Problem statement: Only the lines from the line with "Instruction: Refresh the" through the end of the records belong in your reply, copied exactly, with every picture left out.

Data:

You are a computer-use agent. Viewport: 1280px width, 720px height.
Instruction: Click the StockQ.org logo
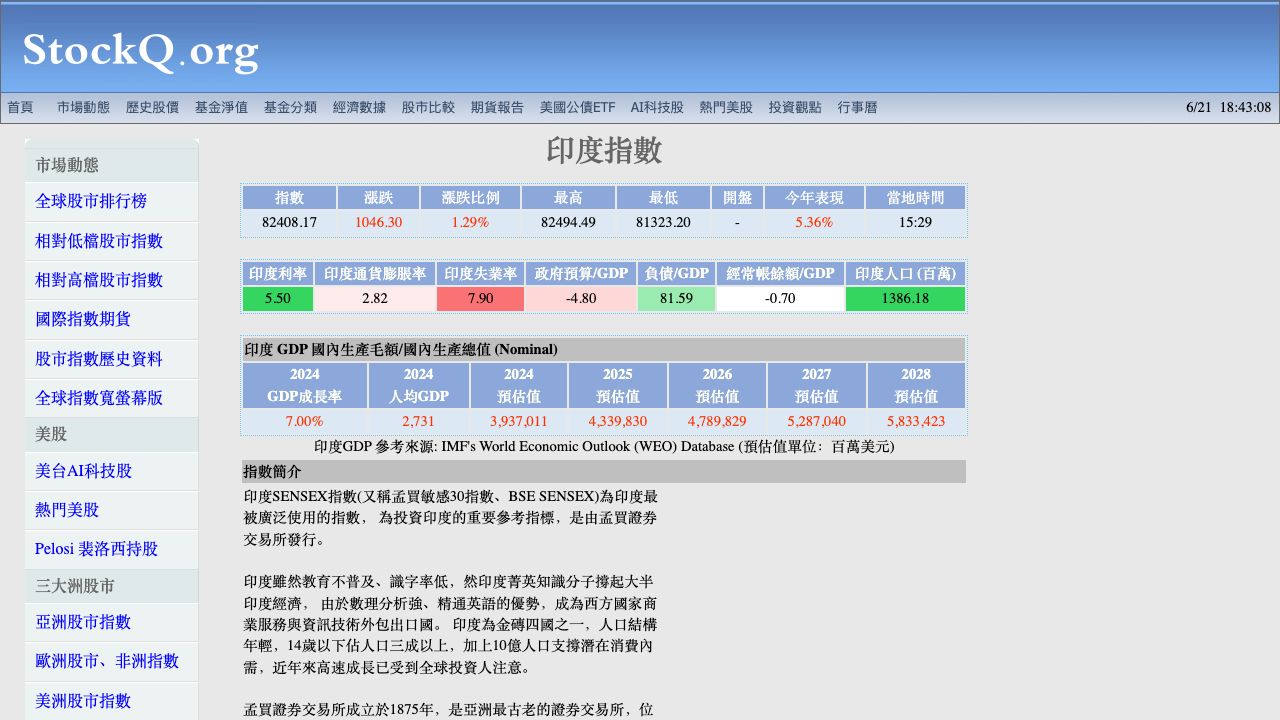coord(140,51)
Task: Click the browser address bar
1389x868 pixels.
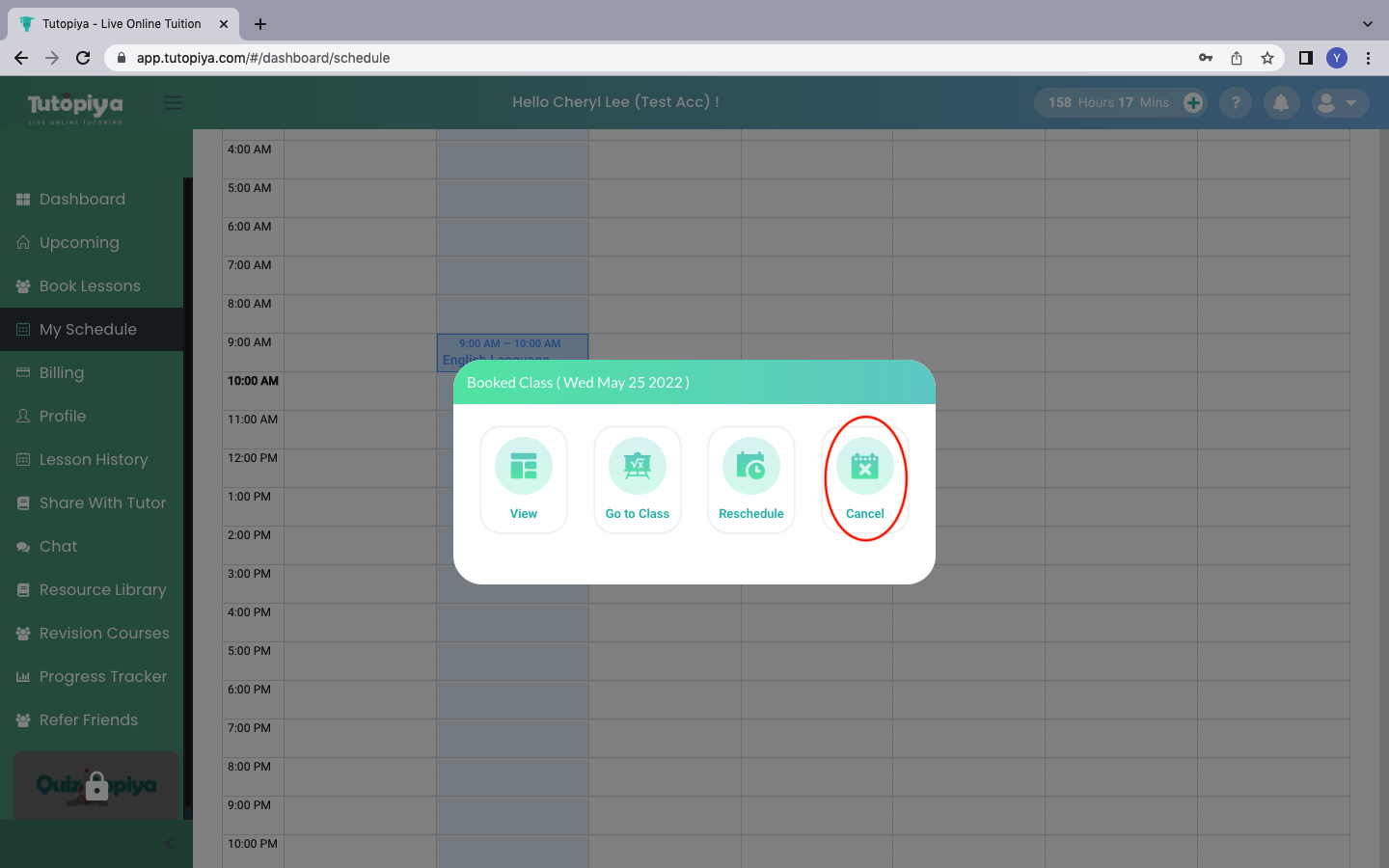Action: pos(656,58)
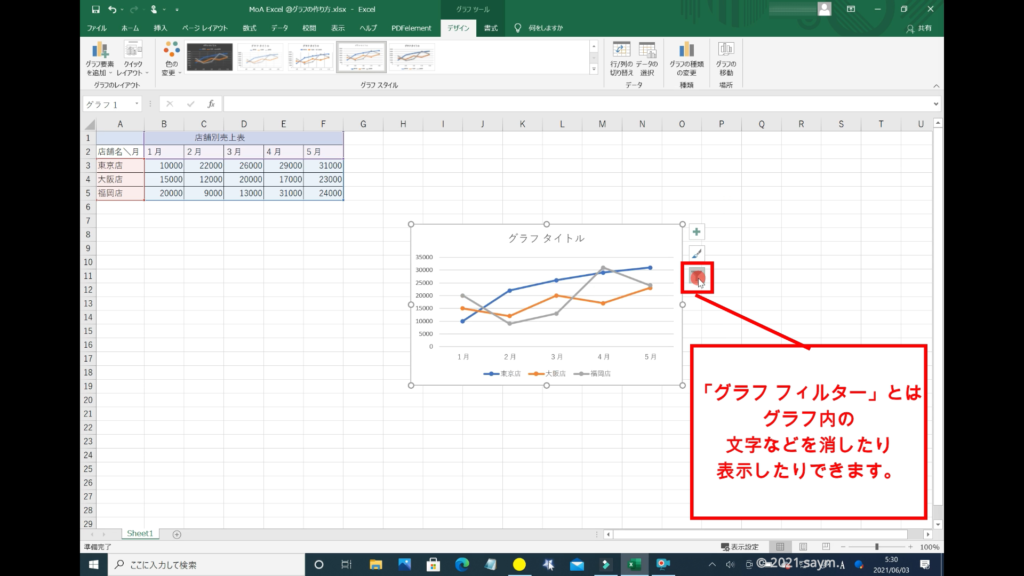1024x576 pixels.
Task: Switch to the 書式 tab
Action: [491, 29]
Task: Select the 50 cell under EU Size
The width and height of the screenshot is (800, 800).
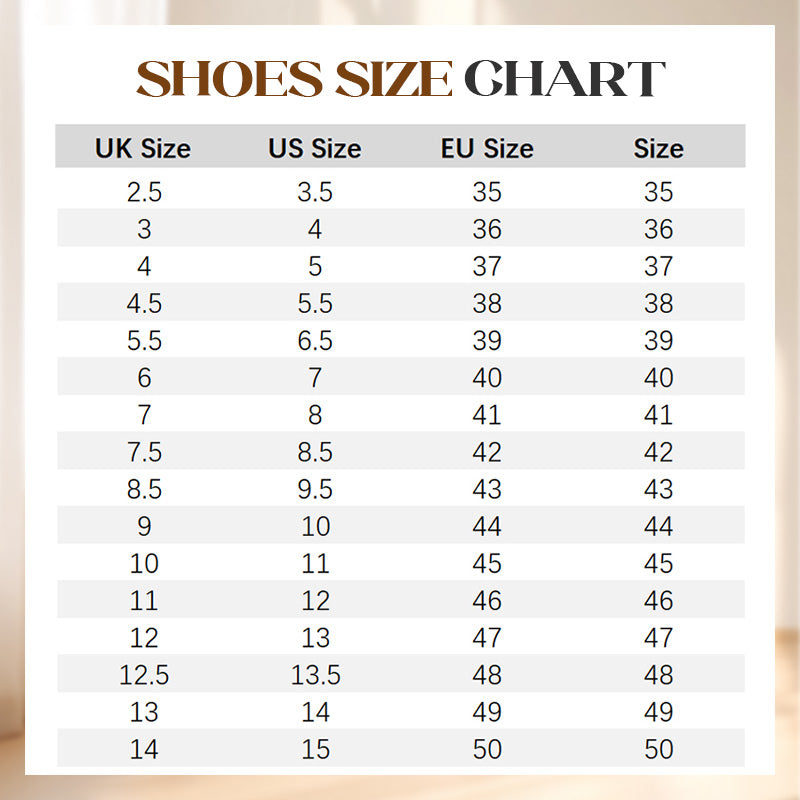Action: click(x=487, y=749)
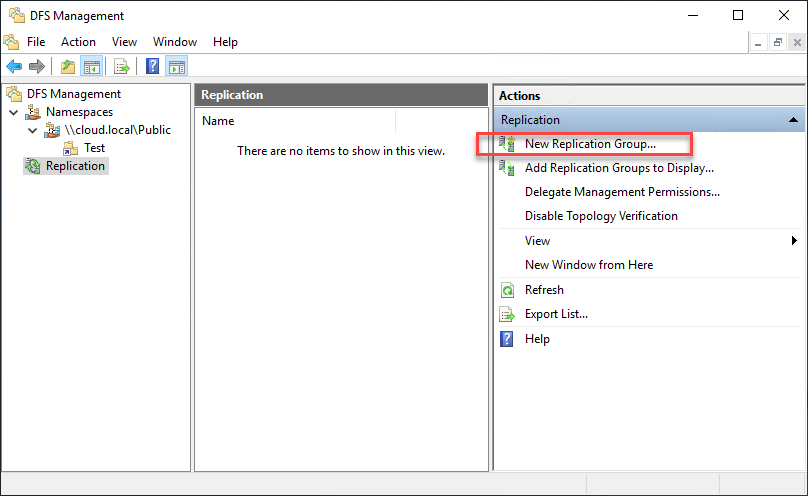
Task: Click the Export List toolbar icon
Action: (x=122, y=66)
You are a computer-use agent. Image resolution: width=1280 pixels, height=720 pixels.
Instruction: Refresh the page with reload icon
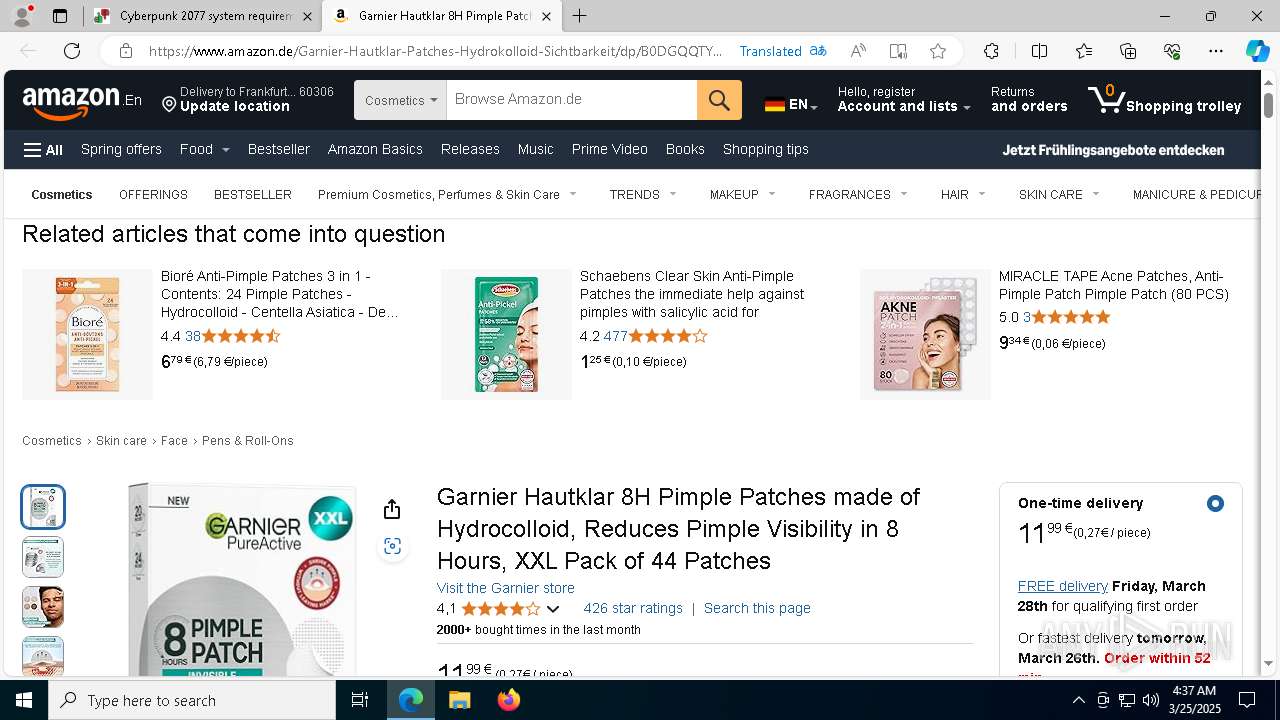pos(72,51)
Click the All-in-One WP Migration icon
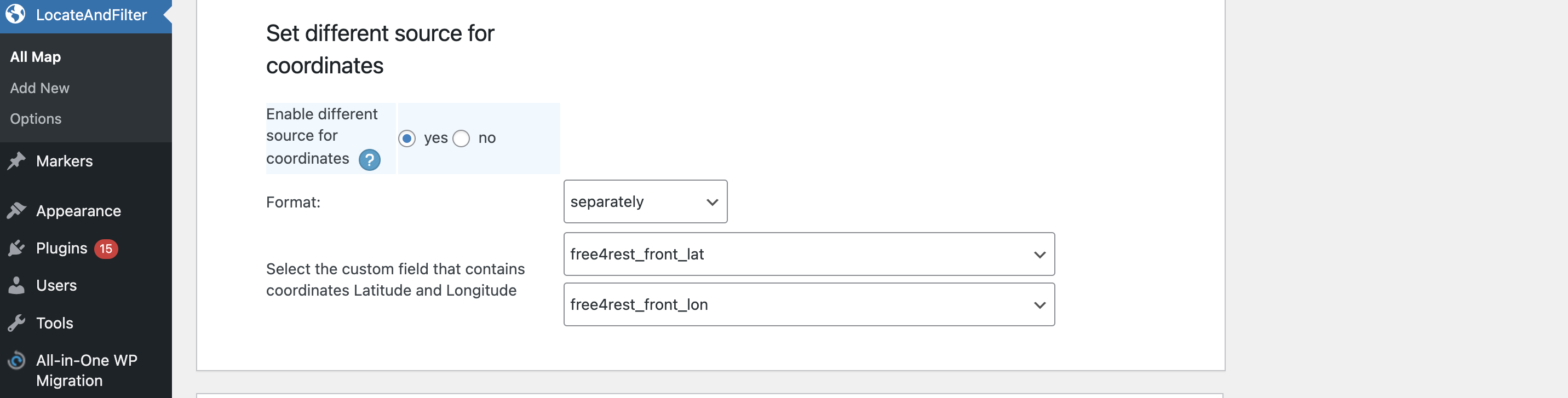Viewport: 1568px width, 398px height. 16,361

Answer box:
Instruction: Refresh the page with reload icon
pos(72,51)
Click the All-in-One WP Migration icon
Viewport: 1568px width, 398px height. 16,361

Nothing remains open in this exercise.